The Nuclear Disaster in Japan & Our
March 1 2012 / 9780761386605
Non-Fiction Juvenile (7-12): Technology
by Beth E. McKenzie
I chose to review this book because I have a suspicious nature.
I expected this to be the next big scare book for kids "pulled
from the pages of current events- it could happen to you!"
The brightly colored covers slyly stuffed with the latest anti-nuke
rhetoric spouting hallelujahs for the big three clean energy saviors:
Wind, Tides and Geothermal.
Instead I found a friendly, cheerful discussion about the science
of nuclear power and how a reactor works. Not a judgment about good
or bad ideas, just how it works in a straightforward language that
was very understandable. This leads up to a discussion about what
happened during the earthquake and the days that followed the tsunami
strike on the Fukushima Daiichi reactor complex. It doesn't get
in to the gory details of radiation poisoning or the extreme numbers
lost in the ocean wave of death (considering television coverage
and the age group they will manage that just fine on their own).
The treasure that is hidden inside this book is not only the information
about the Japanese incident, although it was good to see that sorted
through in an understandable way. The other thing we find is a connection
to the author's website, Dr. Fred's Place,
http://www.fredbortz.com/about.htm that adds to the experience.
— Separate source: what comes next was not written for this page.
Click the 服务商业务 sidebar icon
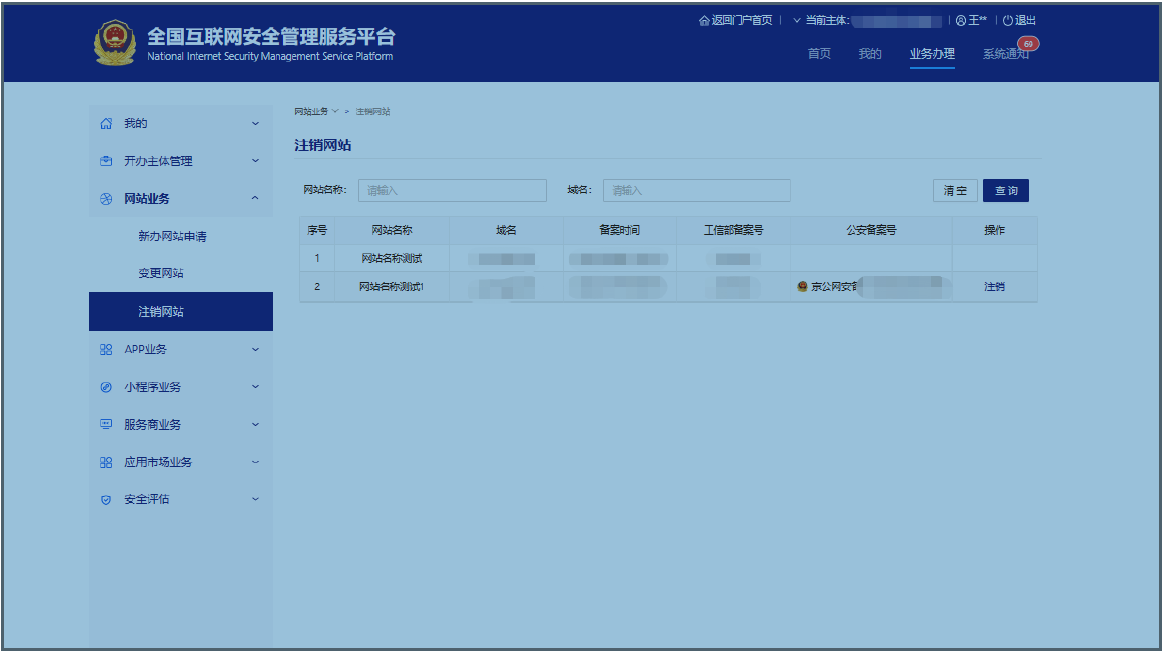1164x653 pixels. (x=106, y=425)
Here is where you get a real appreciation for the dedicated educator
and scientist that authored "Meltdown!" and 19 other books
for kids related to Astrobiology, Space Exploration and Travel,
Materials Science, Engineering, and Technology. There is a featured
section about the effects felt around the world in the field of
nuclear energy production and the progress that is being made in
the Fukushima evacuation zone. This section does include anti-nuclear
articles, but they are balanced by several other opinions so they
are useful in making an informed opinion.
This is definitely a book I would consider for my school-age nieces
and nephews, and adults with no background in technology or energy
production who want a little more information.